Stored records
##########

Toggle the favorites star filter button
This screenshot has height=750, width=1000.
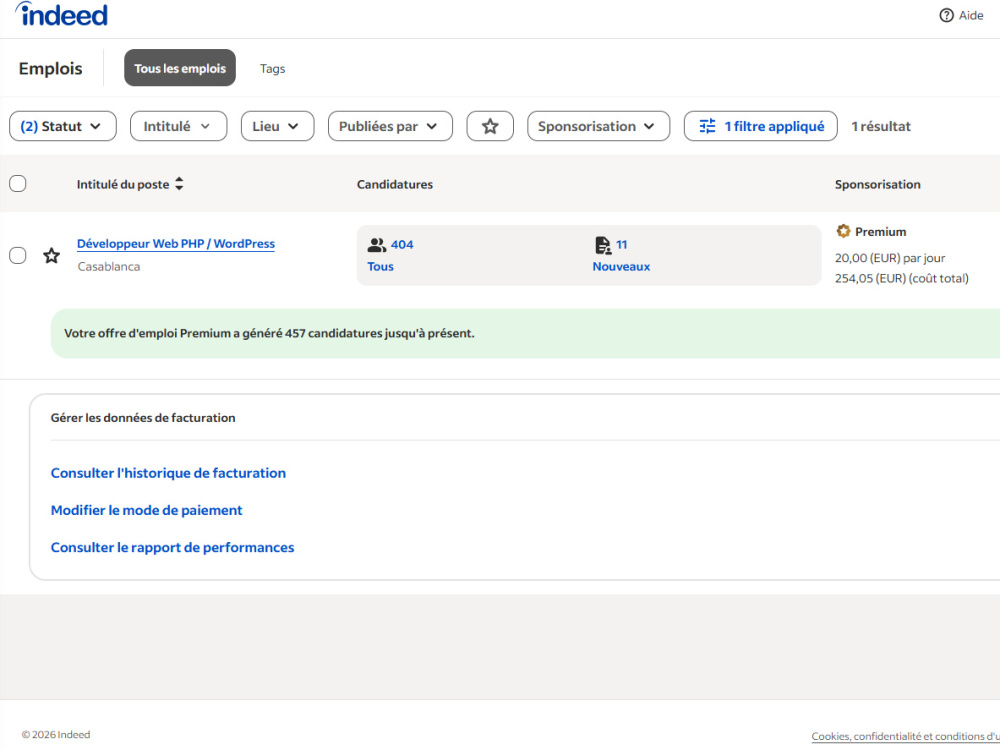pos(490,126)
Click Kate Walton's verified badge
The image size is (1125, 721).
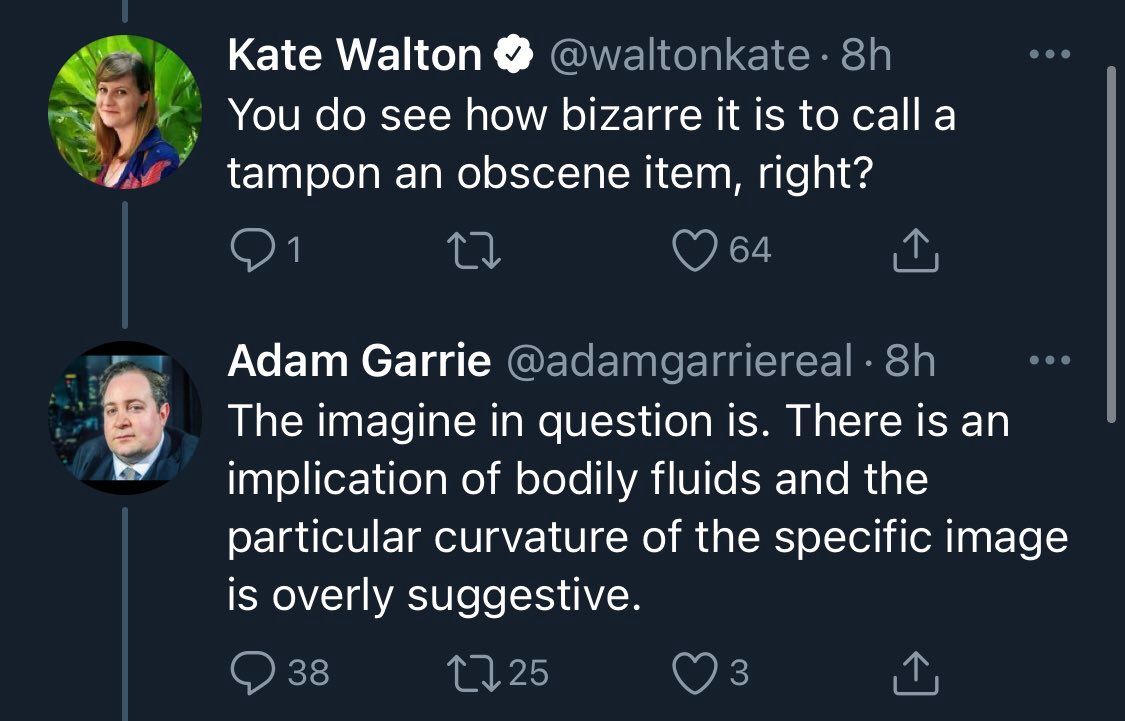pyautogui.click(x=514, y=55)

##########

*WORK TO BE COMPLETED:* Please transcribe every entry exactly as written, leaving the pictures out.

*ANSWER SPACE:*
Toggle the favorites star filter button
This screenshot has height=750, width=1000.
pos(490,126)
Click Kate Walton's verified badge
The image size is (1125, 721).
pyautogui.click(x=514, y=55)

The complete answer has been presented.